- Text section
Rudeness


Although I’ve written about politeness and being on the receiving end of unexpected rude behavior, I thought I’d correlate all of this together in a more concise way.

Over all the years I’ve lived here in Romania, traveling everywhere from Bucharest to living in a remote mountain village, I’ve been treated incredibly well. Yet often I hear many stories of visitors who come here and are frustrated or dismayed when they receive (unexpected) rude behavior.

There are two simple things to understand to ensure you receive good treatment in Romania.

This is still a communist country.

Yes, although Romania is both a member of the European Union and NATO and the government might be superficially democratic but many, many of the people who live here are communists.

When I say “communist” I am referring more to a mentality rather than some kind of adherence to dogmatic Marxist literature. The way this mentality most commonly impacts the visitor from a capitalist country is when they find out not everyone cares about profits above all else.

Sometimes people whom you may think are supposed to do your bidding just because you’re paying them will ignore you or refuse you. Maybe an obviously empty restaurant won’t let you in. Perhaps a taxi driver takes one look at you (or your luggage) and says no way. Maybe someone brushes you off when you try to ask for directions, even if they’re uniformed police.

Blondes prefer diamonds and Romanians prefer Romanian

A great number of the inhabitants of Romania do not speak English or other foreign languages. Knowing a few basic phrases will be incredibly useful.

Furthermore, most Romanians who speak English (or other foreign languages) find it extremely stressful to speak it. They are often very hesitant to admit they even speak it.

Therefore, if you stop someone on the street where you’re speaking English, often times it’s the equivalent of asking them to take a quick math quiz, a stressful mental task that may not be all that enjoyable.

It is far better to at least initiate the conversation in Romanian and then bumble your phrases because then the person you’re talking to will feel confident in their own ability to talk to you and feel at ease.

Solution

First:

sa nu va deranjati (sah new vah derren-jots) – Excuse me

There are several variants of how to greet a total stranger but this is the easiest one to pronounce for English speakers.

- Data lines
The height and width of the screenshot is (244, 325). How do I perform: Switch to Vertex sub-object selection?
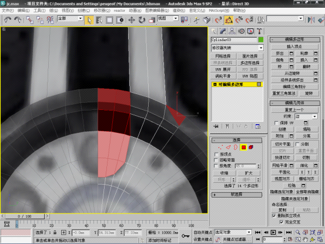[220, 148]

- Task goal
Continue the piece on rudeness in Romania, picking up after the sentence ending "the easiest one to pronounce for English speakers."

- Exercise output
Every time you initiate a non-commercial conversation, you must beg the pardon of the person whose life you are interrupting. This opening phrase is therefore critical in situations like asking for directions.

nu vorbesc romaneste foarte bine dar stiti… (new vore-besk row-moo-nesh-tay fwart-ay bee-neigh dar shteets)

This means “I don’t speak Romanian very well but do you know…” and is a great way to set the other person at ease. It also alerts them (hopefully) to the need for them not to talk back to you at high speed.

…unde (oon-day) – where is/are?
gara (gah-rah) – the train station
autogara – inter-city bus station
centru (chen-true) – downtown/city center
Gruia cartierul minunilor – Gruia the neighborhood of wonders
un hotel – a hotel
un restaurant – a restaurant
un bancomat – an ATM/cash point

…cand (kund) – when?
vine autobuzul (vee-neigh auto-booze-ool) – the bus comes
pleaca trenul (play-ocka train-ool) – the train leaves
deschide (desky-day) – opens
inchide (een-key-day) – closes

…cat costa (cut coast-uh) – how much does it cost?
un bilet (oon bee-let) – a ticket
doua bilete – (dough-ah bee-let-tay) – two tickets

Even if that’s literally all the Romanian you can speak, it’ll be of incredible use to you, assuming you know your numbers.

dreapta (drop-tuh) – right

stanga (stunguh) – left

tot inainte (tote in-a-intay) – straight ahead

Note: Some of what is above is not prestige dialect “100% correct” Romanian but has been compressed for ease in saying and using it. Although slightly butchered, Romanians can understand it.

And far and away the most important thing to remember that regardless of which language you’re speaking, politeness counts a great deal in Romania and is widely respected.

Furthermore, be sure to use the proper greetings whenever engaging in a commercial transaction (you’re paying them) or your friends.

No Over Smiling

I’m making that its own separate heading because of how important it is. For a Romanian, walking down the street and then suddenly being stopped by a total stranger with a big grin on their face is a somewhat frightening experience.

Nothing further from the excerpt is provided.